While this is extremely interesting, there have not been many studies to determine if it is just correlative or causative and that a significant number of individuals who have lost a parent at a young age have been successful throughout history. In the research field of psychology, this phenomenon is also known as the phaeton effect. With an APA-published study of the phaeton effect, it was noted that in eminent individuals,  childhood father loss was more common than loss of the mother with a ratio of 1.7 to 1. Moreover, results have provided support for the Phaeton theory but have extended the effect to other forms of loss and not just parental death, concluding that some adversity or loss may have positive effects in success.


On the flip side, individuals who lose a parent at a early age are statistically known to be at a higher risk for committing crimes and facing mental illnesses. A research paper published by UC Berkeley in 2004 by Gertler also indicated that a child’s outcome of obtaining a higher education is adversely affected by a parent’s death.
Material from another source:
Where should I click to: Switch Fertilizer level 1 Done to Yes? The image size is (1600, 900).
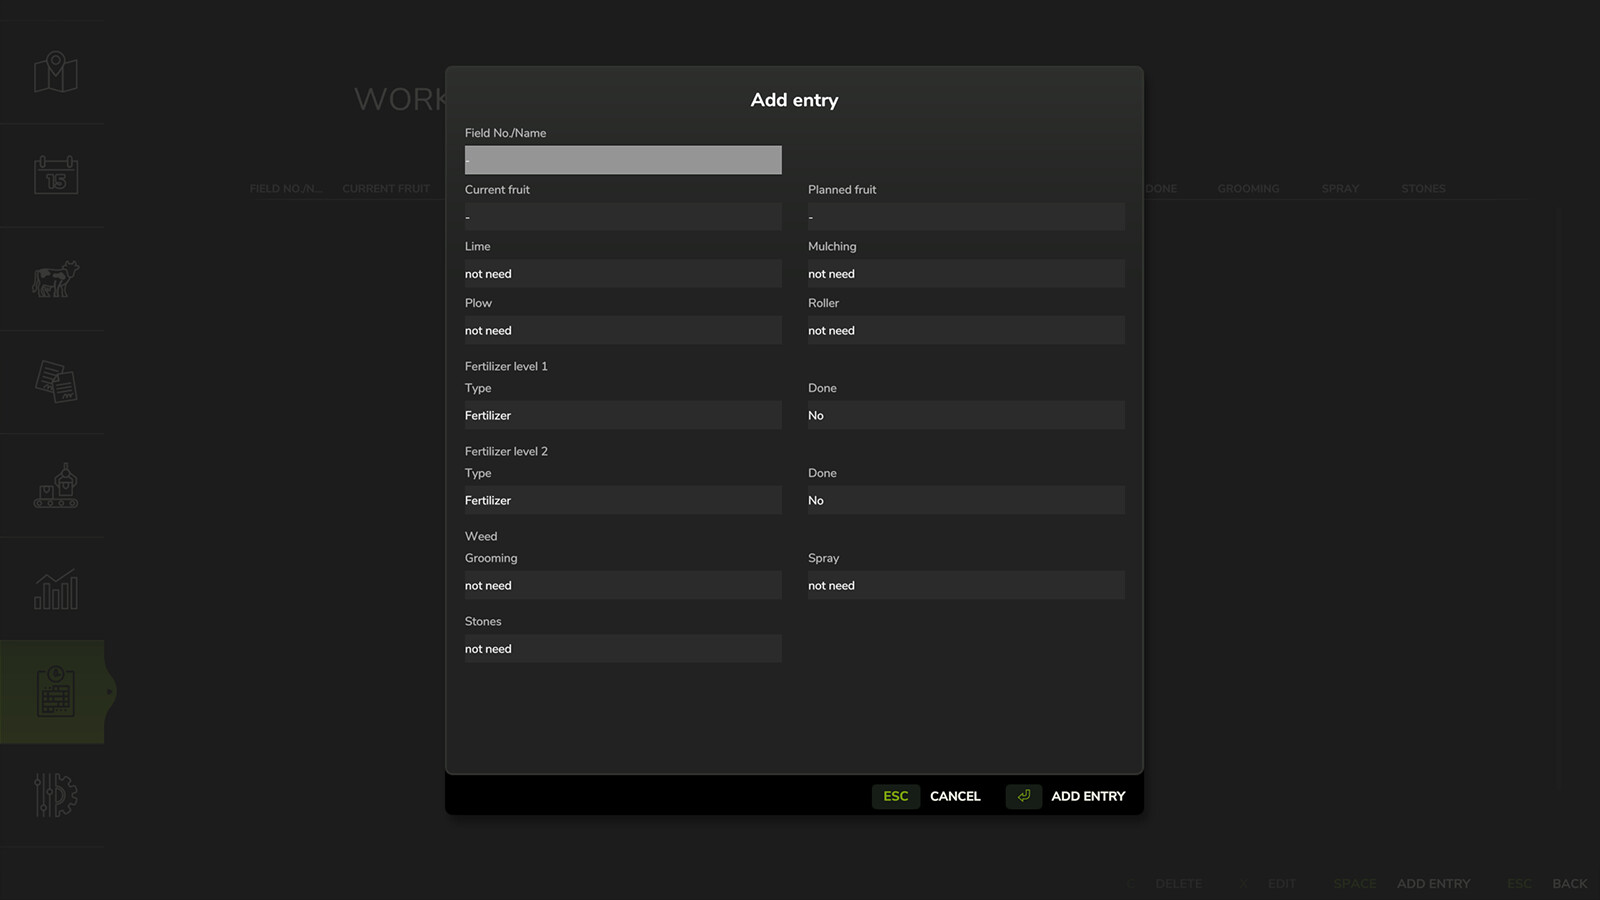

Evidently, this topic still has a lot of exploration potential. From my experience, I have noted two significant takeaways from having gone through this myself. The first being that I have had an increasing sense of “seizing the moment” on, perhaps, a much more extreme level than others. I am always consistently planning, pursuing, reaching for the next step to be closer to my life vision and I attribute that to fully understanding that life is unpredictable and can often be unbelievably short.


As for the second takeaway that I have had to navigate and come to terms with is that the death of my parent does not matter to most people. While I speak for myself, I believe that others who have experienced this will understand what I mean. Within the last four years, there have been plenty of times where individuals who I have chosen to be vulnerable with about my story, have forgotten on multiple occasions that my dad passed away. As a result, I have chosen to be extremely selective in who I share this with and most of the individuals I consider friends do not know. The truth is solely that most people will not comprehend or find significance in what they have not been affected by.


All that means at the end of the day is that you, and you alone, get to determine and define how the death of your parent impacts you. And for that, I urge you to remove yourself from any statistics and become the outlier.